## Prompt
Print the lines that run from the line containing "What do you see at coordinates (600, 469)" through the line containing "center [600, 469].", both included, exactly as they appear.
____ Data supplied
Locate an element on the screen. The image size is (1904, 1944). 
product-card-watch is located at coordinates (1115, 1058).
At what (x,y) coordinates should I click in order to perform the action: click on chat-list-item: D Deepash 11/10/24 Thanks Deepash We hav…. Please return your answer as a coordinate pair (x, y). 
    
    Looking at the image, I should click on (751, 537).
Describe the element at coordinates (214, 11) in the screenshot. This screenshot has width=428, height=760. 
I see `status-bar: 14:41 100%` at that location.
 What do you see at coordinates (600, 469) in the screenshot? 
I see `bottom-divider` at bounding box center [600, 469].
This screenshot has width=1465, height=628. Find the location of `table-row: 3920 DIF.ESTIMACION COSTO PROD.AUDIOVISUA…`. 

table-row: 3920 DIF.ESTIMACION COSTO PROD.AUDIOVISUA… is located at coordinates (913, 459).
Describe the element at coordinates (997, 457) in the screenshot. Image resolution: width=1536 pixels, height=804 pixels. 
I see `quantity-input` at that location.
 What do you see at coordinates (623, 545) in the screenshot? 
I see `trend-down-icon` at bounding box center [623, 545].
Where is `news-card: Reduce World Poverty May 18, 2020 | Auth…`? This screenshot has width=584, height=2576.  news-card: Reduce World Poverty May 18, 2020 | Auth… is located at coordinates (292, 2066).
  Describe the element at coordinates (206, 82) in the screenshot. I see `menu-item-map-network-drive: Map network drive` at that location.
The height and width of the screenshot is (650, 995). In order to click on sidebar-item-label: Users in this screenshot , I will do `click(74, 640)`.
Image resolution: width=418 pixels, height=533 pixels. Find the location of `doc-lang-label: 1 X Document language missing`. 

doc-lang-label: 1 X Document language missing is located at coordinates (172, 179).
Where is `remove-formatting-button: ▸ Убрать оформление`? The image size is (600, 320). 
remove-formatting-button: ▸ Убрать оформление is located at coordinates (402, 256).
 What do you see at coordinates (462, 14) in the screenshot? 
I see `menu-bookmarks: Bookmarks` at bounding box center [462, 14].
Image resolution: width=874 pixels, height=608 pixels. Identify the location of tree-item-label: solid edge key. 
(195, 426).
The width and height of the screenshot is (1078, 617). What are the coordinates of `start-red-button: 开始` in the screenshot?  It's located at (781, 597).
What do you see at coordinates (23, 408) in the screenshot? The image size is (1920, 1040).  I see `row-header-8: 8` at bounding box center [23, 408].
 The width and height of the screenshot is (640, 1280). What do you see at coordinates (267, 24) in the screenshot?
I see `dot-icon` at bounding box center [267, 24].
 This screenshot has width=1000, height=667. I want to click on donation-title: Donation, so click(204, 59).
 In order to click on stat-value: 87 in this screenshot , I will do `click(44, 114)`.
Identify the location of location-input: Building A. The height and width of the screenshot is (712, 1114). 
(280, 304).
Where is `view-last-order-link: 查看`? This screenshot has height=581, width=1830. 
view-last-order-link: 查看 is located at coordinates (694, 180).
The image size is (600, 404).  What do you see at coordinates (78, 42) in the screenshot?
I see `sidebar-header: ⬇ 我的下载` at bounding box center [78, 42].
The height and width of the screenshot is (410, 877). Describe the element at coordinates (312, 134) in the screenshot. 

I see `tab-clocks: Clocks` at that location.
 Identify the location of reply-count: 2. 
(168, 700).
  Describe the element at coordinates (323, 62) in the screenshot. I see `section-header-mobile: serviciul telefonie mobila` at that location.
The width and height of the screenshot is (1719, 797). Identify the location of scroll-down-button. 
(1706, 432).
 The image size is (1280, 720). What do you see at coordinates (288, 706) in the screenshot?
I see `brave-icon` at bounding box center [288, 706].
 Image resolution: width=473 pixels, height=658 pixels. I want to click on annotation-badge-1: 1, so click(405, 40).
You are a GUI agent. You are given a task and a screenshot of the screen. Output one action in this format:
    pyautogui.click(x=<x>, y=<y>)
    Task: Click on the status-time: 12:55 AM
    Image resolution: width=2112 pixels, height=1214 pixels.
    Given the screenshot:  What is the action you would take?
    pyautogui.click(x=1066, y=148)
________
## Solution to the exercise
 What do you see at coordinates (600, 469) in the screenshot? 
I see `bottom-divider` at bounding box center [600, 469].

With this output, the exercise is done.